Blusukan ke importir itu merupakan bagian dari rangkaian misi dagang Menteri Perdagangan RI ke Korsel yang berlangsung pada 27-28 November 2019.
Turut mendampingi kunjungan lapangan tersebut, Kepala Biro Humas Olvy Andrianita dan Kepala Indonesian Trade Promotion Center (ITPC) Busan Ni Made Kusuma Dewi.
Dalam kunjungan tersebut, Kementerian Perdagangan mendapatkan masukan dari Hanapia mengenai kendala dalam proses impor produk-produk dari Indonesia ke Korea Selatan, terutama makanan dan minuman (mamin), baik dari produsen besar maupun produksi usaha kecil dan menengah (UKM).
“Hal ini penting sebagai langkah awal identifikasi kendala yang terjadi di lapangan bagi dunia usaha,” imbuhnya.

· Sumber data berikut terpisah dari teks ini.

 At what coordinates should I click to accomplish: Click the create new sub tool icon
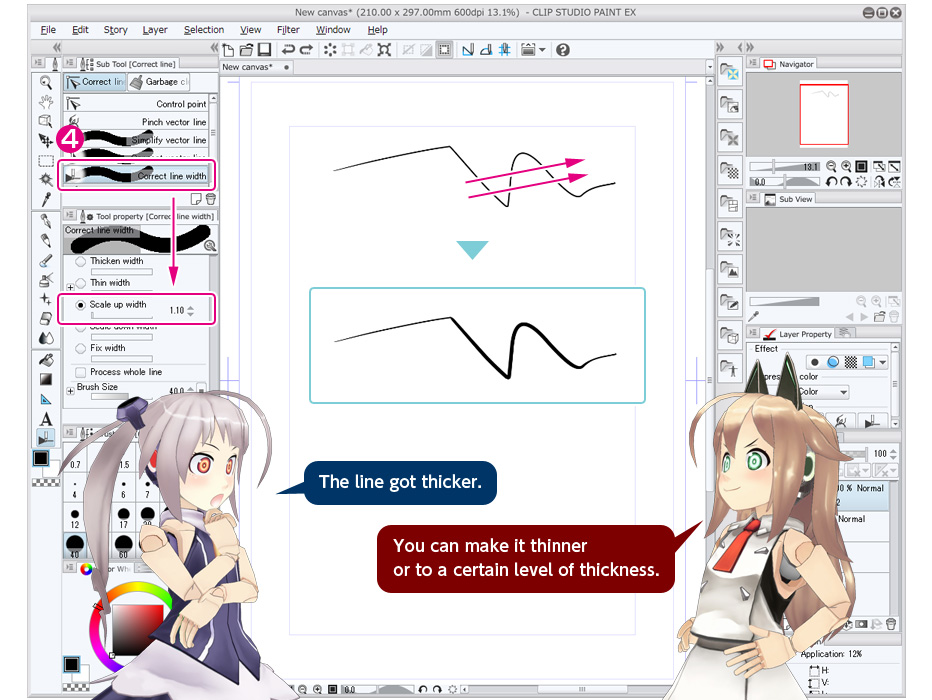(x=195, y=201)
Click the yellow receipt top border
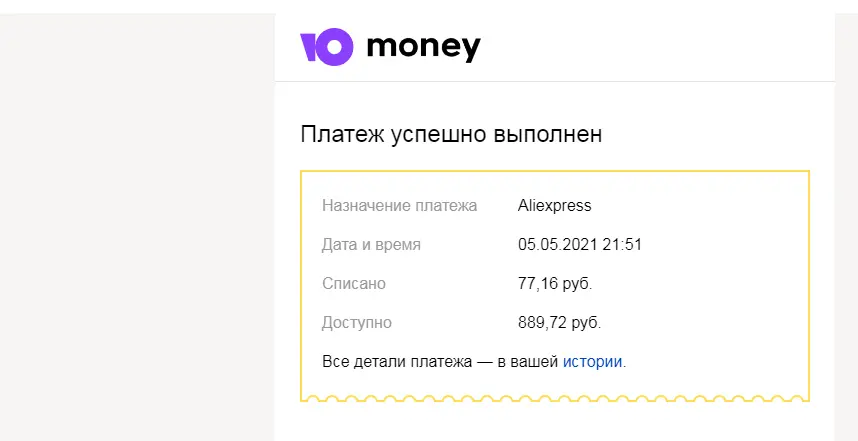 pos(555,171)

Menurut pemilik Hanapia Jae Yeon Hwang, sejumlah tantangan dan kendala yang ditemui di antaranya kualitas produk yang perlu memenuhi standar keamanan produk pangan olahan Korsel, standar halal Korsel, standar ISO; serta adanya penggunaan bahan dalam produk mamin yang tidak familiar bagi bangsa Korea, seperti cincau.
Selain itu, lanjutnya, perbedaan logo sertifikasi halal dari berbagai daerah Indonesia ternyata juga dapat menjadi kendala proses masuknya mamin Indonesia ke Korsel.

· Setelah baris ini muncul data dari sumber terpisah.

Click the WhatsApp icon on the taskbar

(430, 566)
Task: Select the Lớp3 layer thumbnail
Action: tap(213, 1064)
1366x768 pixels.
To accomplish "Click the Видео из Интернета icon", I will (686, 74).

Menanggapi hal tersebut, Ari menyampaikan, hal yang bisa dilakukan salah satunya yaitu dengan melakukan diskusi kelompok terarah (Focus Group Discussion/FGD) dengan para pemangku kepentingan terkait untuk menyampaikan kendala yang ditemukan sekaligus langkah penyelesaian kendala tersebut.
“Kendala yang dihadapi akan berbeda di negara lain dan dengan komoditas lain. Sehingga diperlukan sinergi baik di dalam Kemendag maupun dengan Kementerian/Lembaga dan para pemangku kepentingan terkait,” ujar Ari.
Kendala lainnya adalah produsen Indonesia yang tidak siap memasok produk maminnya, sehingga pada saat ada permintaan dari importir, stok tidak tersedia. Menanggapi hal ini, Ari mengimbau agar produsen yang sudah menawarkan produknya ke importir bisa menyediakan pasokan secara kontinu agar ekspor tetap terjaga.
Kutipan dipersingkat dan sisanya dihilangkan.